2. In such an action as that described in the above syllabus, the record is examined, and it is held that the plaintiff did not meet the requirements of the above syllabus in her proof, and the demurrer of defendant to her evidence should have been sustained.

Appeal from District Court, Scott County; Ray H. Beals, Judge.

Action by Neva Anderson against G. E. Anderson. From a judgment for plaintiff, defendant appeals.

Reversed with directions.

Allen B. Burch and A. W. Geiger, both of Wichita, C. E. Vance, C. R. Hope, and A. M. Fleming, all of Garden City, and A. B. Mitchell, of Lawrence, for appellant.

R. D. Armstrong and Don B. Lang, both of Scott City, for appellee.

SMITH Justice.

This was an action to recover damages for injuries sustained when plaintiff was injured by the overturning of an automobile in which she was a passenger. Judgment was for plaintiff. Defendant appeals.

Since plaintiff was a passenger in the car and is suing the driver, the case cames under the provisions of R. S. 1933 Supp. 8--122b, commonly known as the automobile guest statute. In order for her to recover, she must establish that the driver of the car was guilty of gross and wanton negligence.

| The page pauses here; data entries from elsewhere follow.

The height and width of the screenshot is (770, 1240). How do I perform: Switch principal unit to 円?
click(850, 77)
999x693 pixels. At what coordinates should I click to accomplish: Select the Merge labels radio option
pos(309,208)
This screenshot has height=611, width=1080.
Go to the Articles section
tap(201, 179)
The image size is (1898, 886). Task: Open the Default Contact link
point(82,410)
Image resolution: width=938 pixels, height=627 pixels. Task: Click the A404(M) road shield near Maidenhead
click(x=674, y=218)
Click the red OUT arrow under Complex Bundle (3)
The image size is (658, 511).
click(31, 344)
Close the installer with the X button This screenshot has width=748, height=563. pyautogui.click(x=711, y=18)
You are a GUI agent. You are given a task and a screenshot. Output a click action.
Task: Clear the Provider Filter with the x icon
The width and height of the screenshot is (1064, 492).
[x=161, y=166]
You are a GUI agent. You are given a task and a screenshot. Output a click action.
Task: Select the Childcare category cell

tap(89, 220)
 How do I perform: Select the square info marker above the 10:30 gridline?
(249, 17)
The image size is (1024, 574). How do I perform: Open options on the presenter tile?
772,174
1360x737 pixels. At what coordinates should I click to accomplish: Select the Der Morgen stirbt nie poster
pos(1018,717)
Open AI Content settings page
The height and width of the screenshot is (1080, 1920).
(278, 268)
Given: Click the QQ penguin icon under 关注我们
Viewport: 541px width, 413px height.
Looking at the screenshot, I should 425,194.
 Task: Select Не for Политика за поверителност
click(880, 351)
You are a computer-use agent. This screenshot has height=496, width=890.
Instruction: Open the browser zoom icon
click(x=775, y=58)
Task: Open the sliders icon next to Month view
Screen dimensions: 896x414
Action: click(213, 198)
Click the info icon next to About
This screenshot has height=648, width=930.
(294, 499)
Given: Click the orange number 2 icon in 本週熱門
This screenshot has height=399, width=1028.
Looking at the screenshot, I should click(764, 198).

The petition alleged that on the day in question defendant was driving a 1931 Buick sedan; that plaintiff was the daughter-in-law of defendant, and had been invited by defendant to ride in the car, together with her husband and her husband's brother and the wife of defendant, from Scott City to Hutchinson, that defendant had on the left rear wheel of his car a worn-out balloon tire, and that this tire was in such condition as to be highly dangerous to the safety of the driver and passengers in the car when it was operated at an excessive speed.

The petition further alleged that defendant was an experienced driver of automobiles, knew the defective condition of the tire in question, and on the morning of the accident had been expressly warned about the defective condition of the tire; that plaintiff was not an experienced driver and did not know about the condition of the tire.

The petition alleged that along the side of the road on which defendant was driving there was a ridge of gravel about 12 or 18 inches high, and that it was necessary to the safety of occupants of the automobile that the driver exercise great care not to permit the car to run onto this ridge of gravel, especially when the car was being operated at high speed. It was alleged that defendant gradually increased the speed of the car until it was going at a speed of between 65 and 70 miles per hour; that, while it was being operated at that speed, the left rear tire gave way, causing the car to swerve sharply, get out of defendant's control, and finally turn over, throwing plaintiff out and injuring her.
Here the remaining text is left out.